Update:  We need frequent reminders that the policies we write as HR professionals have real life implications.  Here is a link  to bring this point home.  Employees should also consider their own civil, criminal and emotional liability:  Driver Hits, Kills Pedestrian While Texting.

Update 1/12/09:   Ban Cell Phones While Driving, Safety Council Says

Sex may Sell, but Gender-based Employment Decisions are Unlawful Discrimination

The EEOC announced a $1 million settlement for sex discrimination against men arising from a restaurant’s preference for hiring and promoting only women into bartending positions. The lawsuit highlights the tension between a business’s marketing efforts and legal compliance. What marketers may pander to in the name of “customer preference,” employment laws prohibit as discrimination.

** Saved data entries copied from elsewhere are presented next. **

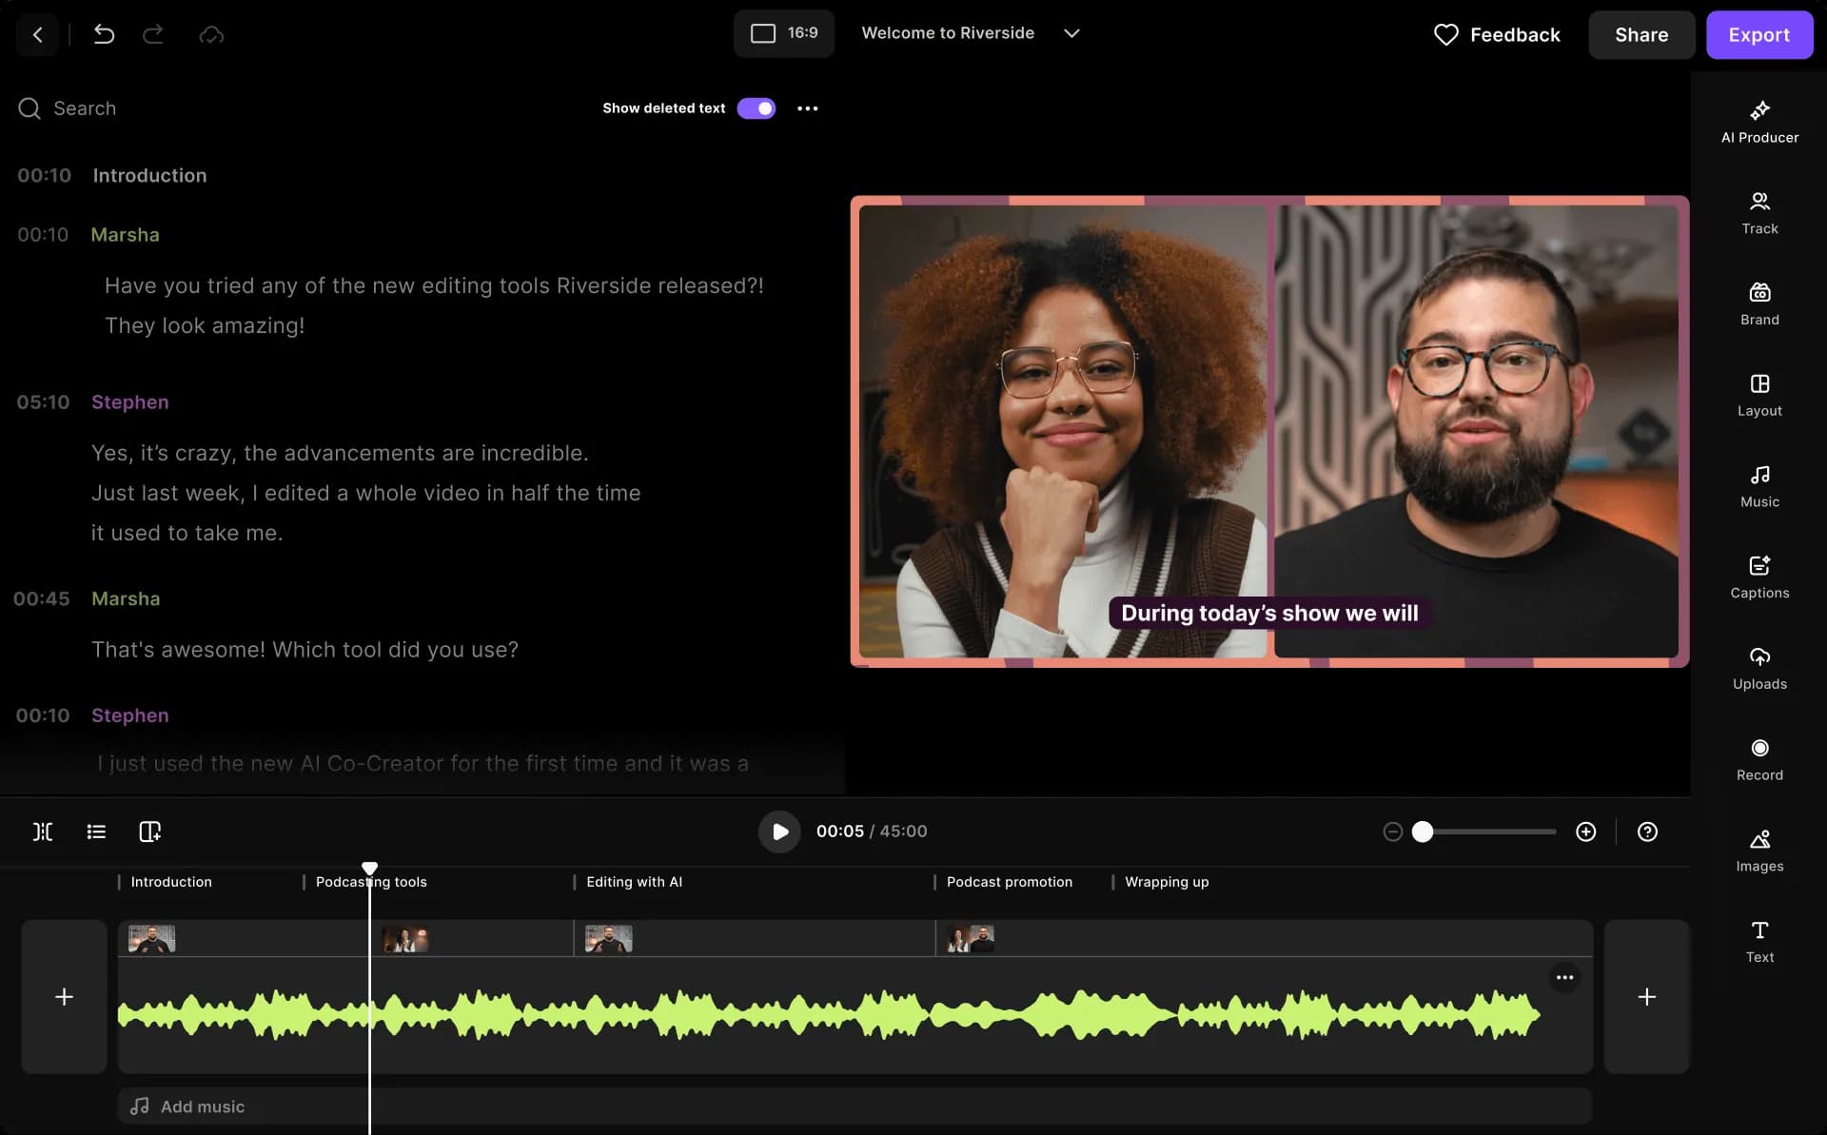Viewport: 1827px width, 1135px height.
Task: Click the Export button
Action: click(x=1758, y=35)
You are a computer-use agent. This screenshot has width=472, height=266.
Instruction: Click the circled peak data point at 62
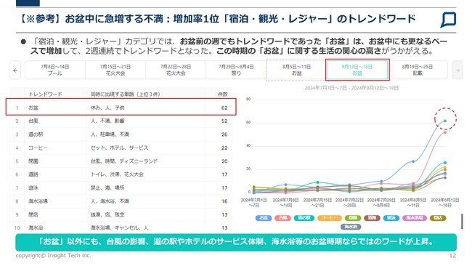(x=445, y=121)
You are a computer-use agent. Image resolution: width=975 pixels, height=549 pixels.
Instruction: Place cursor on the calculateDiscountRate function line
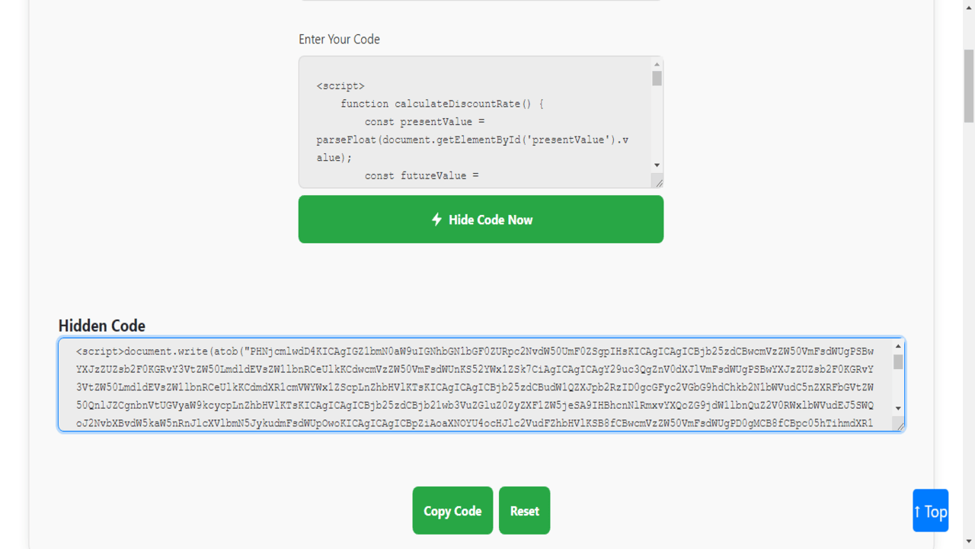coord(441,104)

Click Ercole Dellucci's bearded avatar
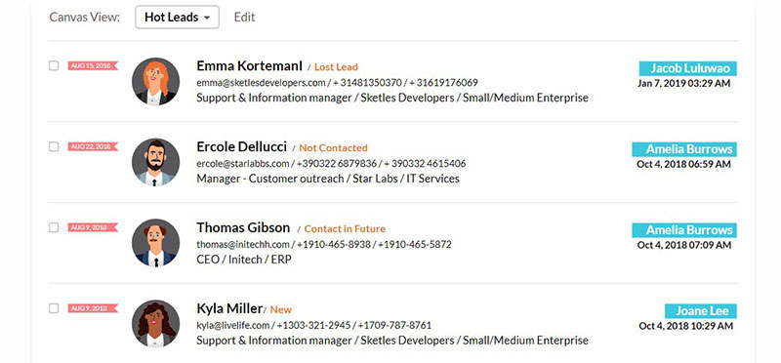pyautogui.click(x=155, y=162)
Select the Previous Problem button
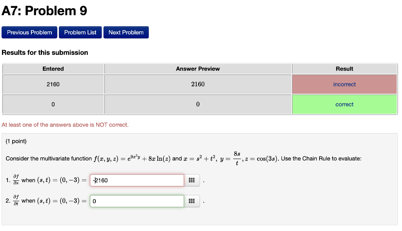Viewport: 402px width, 231px height. (29, 32)
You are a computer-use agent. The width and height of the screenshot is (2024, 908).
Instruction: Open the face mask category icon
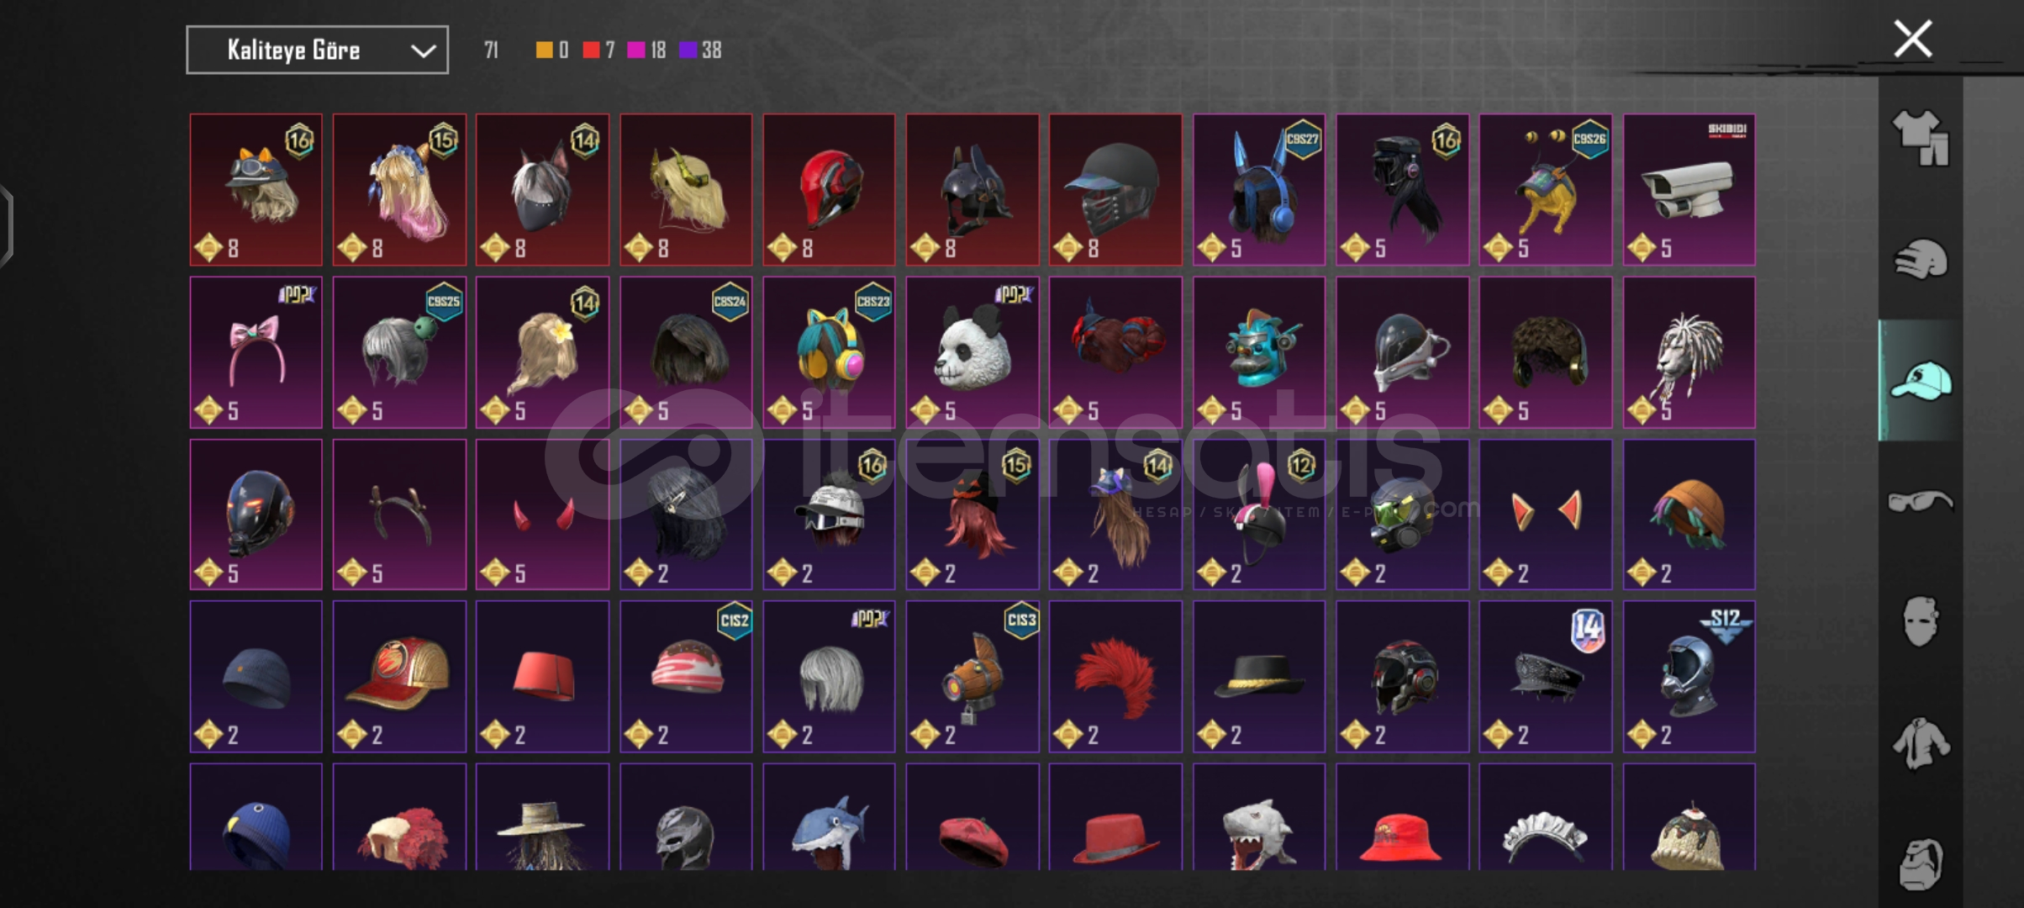(x=1920, y=621)
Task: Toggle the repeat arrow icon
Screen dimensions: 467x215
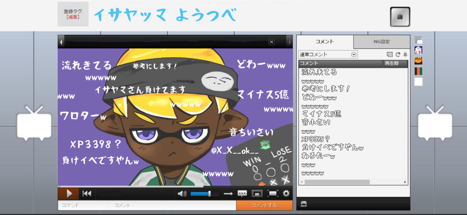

Businesses spend millions of dollars to find out what motivates customers to buy by evaluating their preferences. Demographics play an important role in tying the right product to the right market. Also critical is having the “right” salesperson to make the pitch.

A business’s natural, but unlawful reaction may be to make staffing decisions based upon appealing to a target demographic group.  The “customer preferences” for the right salesperson cannot create employer hiring or promotion criteria for someone of a particular gender, religion, age, etc. Courts have universally rejected this form of customer preference, except in the narrow case where it is a Bona Fide Occupational Qualification (BFOQ). A BFOQ may exist where it is necessary for the purpose of authenticity or genuineness, such as, a model for gender specific clothing. 

In its lawsuit, the EEOC said that Razzoo's, a Cajun food restaurant chain, refused to hire or promote men to the position of bartender. The EEOC had evidence that the restaurant's management set up and communicated to managers by e-mail, a plan for an 80-20 ratio of women to men behind the bar. Male applicants and servers were told that management wanted mostly “girls” behind the bar. Men who worked as servers at the restaurant were generally denied promotion to bartender because of their gender. The few men who were promoted to bartender were not allowed to work lucrative “girls-only” bar­tend­ing events.

The EEOC’s settlement with Razzoo shows a developing trend in the agency of making an employer improve its approach to human resources. In addition to paying $775,000 to be divided among a class of male applicants, male servers, and male bartenders who were discriminated against, Razzoo's was also required to retain the services of a human resources consultant or to develop an in-house human resources department spending no less than $225,000 for these human resources services.   Razzoo's agreed to injunctive relief requiring training on equal employment opportunity for all its employees, the posting of an anti-discrimination notice, and EEOC monitoring of employee complaints of discrimination.

Suzanne M. Anderson, EEOC supervisory trial attorney and lead counsel on the lawsuit, summed up the EEOC’s position by saying that, "Some may think that sex sells drinks, but gender ratios are illegal… Razzoo's decision to hire and promote by gender is a clear violation of federal law. A hiring ratio is illegal whether it is 80-20 whites to blacks or 80-20 women to men."   It will be interesting to see how far the law will go in policing an employer’s efforts to appease a customer preference. For example, would an OBGYN practice be subject to an EEOC lawsuit if it specifically hired a female doctor based on the preference of its patients?